◆ **TASK DETAILS**:
Find the line with "Given: Click the Finances piggy bank icon" in the entries below. Repeat it, every following line, and the line with "Task: Open the 1 день range tab", exactly and with nothing added.

◆ **RECORDS TO USE**:
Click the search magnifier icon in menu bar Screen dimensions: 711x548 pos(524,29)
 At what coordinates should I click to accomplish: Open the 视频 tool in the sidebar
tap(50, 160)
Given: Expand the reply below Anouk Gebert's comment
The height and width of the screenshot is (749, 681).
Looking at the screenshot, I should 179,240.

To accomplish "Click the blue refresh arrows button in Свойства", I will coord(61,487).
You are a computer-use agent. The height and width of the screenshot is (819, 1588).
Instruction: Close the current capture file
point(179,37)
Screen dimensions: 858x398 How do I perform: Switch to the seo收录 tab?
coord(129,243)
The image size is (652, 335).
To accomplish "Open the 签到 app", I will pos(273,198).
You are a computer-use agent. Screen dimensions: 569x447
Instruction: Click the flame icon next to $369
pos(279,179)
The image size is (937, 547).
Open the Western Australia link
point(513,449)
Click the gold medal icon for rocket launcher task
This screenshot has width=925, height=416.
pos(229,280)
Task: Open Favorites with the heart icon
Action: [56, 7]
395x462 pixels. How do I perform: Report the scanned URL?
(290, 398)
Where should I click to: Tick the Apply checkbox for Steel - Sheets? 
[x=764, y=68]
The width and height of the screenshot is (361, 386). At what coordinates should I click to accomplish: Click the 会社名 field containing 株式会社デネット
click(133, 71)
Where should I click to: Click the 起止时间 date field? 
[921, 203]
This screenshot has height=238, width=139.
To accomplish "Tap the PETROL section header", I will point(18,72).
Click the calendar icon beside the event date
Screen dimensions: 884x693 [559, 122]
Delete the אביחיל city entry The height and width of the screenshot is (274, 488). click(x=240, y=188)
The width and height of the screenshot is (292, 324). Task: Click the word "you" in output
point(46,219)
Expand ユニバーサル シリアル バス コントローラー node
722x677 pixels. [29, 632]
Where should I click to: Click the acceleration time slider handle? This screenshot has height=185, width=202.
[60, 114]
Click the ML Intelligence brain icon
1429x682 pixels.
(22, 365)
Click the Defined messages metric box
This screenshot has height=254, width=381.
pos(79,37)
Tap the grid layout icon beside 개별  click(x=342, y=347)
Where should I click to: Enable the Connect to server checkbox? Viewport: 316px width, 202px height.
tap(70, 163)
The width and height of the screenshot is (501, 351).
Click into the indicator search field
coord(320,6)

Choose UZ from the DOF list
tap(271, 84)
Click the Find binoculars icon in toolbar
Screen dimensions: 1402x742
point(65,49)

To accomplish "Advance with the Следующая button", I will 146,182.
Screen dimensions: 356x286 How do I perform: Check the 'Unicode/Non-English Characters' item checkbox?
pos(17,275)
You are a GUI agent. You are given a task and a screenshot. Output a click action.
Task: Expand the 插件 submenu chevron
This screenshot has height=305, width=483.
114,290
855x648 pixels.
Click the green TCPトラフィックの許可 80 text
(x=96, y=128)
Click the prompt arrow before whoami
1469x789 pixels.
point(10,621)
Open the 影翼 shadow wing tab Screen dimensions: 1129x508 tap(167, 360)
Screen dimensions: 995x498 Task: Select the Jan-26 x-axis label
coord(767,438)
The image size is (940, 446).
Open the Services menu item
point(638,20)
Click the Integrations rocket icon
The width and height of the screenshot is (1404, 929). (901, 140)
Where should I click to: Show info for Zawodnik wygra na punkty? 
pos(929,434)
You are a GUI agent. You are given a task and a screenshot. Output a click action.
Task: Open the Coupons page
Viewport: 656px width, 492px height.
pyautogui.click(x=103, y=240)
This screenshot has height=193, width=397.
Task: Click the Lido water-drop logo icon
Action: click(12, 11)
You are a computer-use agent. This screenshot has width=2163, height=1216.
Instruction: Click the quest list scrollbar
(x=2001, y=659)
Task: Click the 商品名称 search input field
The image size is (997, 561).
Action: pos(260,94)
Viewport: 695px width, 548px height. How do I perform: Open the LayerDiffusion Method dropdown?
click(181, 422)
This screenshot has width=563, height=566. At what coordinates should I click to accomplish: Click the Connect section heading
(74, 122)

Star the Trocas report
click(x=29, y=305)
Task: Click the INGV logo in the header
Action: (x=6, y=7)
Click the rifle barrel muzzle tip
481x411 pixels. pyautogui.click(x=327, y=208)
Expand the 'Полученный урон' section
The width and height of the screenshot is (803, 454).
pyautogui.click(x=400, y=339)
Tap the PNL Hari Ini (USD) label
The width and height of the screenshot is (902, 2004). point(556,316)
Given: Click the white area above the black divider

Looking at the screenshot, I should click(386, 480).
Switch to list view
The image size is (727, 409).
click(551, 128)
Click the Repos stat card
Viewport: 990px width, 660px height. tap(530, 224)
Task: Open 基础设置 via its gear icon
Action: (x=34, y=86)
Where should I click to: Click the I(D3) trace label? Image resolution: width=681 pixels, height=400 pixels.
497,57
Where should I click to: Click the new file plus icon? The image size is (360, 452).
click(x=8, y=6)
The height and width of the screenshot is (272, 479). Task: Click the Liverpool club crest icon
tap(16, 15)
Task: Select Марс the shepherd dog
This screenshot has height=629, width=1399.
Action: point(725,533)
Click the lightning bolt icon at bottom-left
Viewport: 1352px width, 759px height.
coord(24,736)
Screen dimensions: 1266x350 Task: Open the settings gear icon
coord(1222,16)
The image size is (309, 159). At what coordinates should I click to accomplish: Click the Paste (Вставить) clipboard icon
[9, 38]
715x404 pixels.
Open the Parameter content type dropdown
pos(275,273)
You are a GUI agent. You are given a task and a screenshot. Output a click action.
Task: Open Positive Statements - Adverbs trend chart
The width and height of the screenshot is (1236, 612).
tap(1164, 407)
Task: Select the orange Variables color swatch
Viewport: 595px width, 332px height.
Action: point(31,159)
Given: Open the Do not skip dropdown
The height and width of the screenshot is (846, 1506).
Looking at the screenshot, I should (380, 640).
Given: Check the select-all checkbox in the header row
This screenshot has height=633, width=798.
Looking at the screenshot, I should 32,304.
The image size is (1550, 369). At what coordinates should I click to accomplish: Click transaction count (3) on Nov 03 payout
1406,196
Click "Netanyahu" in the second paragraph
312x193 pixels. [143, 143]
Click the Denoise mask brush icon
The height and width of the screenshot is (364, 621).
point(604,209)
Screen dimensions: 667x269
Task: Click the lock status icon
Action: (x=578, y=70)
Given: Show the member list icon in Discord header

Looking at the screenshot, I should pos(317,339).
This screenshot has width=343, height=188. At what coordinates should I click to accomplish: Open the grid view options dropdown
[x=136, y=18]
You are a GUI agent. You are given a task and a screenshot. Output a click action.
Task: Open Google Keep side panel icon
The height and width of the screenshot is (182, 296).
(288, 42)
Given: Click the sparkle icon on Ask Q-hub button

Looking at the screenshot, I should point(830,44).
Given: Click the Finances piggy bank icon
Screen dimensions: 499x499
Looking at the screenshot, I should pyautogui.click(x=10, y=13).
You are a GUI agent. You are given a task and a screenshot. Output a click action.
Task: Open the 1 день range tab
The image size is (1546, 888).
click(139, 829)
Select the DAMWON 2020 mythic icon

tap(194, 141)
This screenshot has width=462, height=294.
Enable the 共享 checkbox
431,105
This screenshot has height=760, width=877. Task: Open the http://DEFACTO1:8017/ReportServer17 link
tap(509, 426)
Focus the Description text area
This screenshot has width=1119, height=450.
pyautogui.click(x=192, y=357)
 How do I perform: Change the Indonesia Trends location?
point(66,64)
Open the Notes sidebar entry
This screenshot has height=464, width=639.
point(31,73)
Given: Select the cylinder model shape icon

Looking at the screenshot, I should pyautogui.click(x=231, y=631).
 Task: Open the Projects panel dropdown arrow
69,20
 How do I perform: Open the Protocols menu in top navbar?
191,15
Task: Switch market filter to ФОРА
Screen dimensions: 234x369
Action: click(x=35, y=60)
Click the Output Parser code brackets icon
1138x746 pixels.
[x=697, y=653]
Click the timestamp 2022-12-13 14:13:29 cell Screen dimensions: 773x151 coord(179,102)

◆ **EXERCISE RESULT**:
Given: Click the Finances piggy bank icon
Screen dimensions: 499x499
Looking at the screenshot, I should pyautogui.click(x=10, y=13).
You are a GUI agent. You are given a task and a screenshot. Output a click action.
Task: Open the 1 день range tab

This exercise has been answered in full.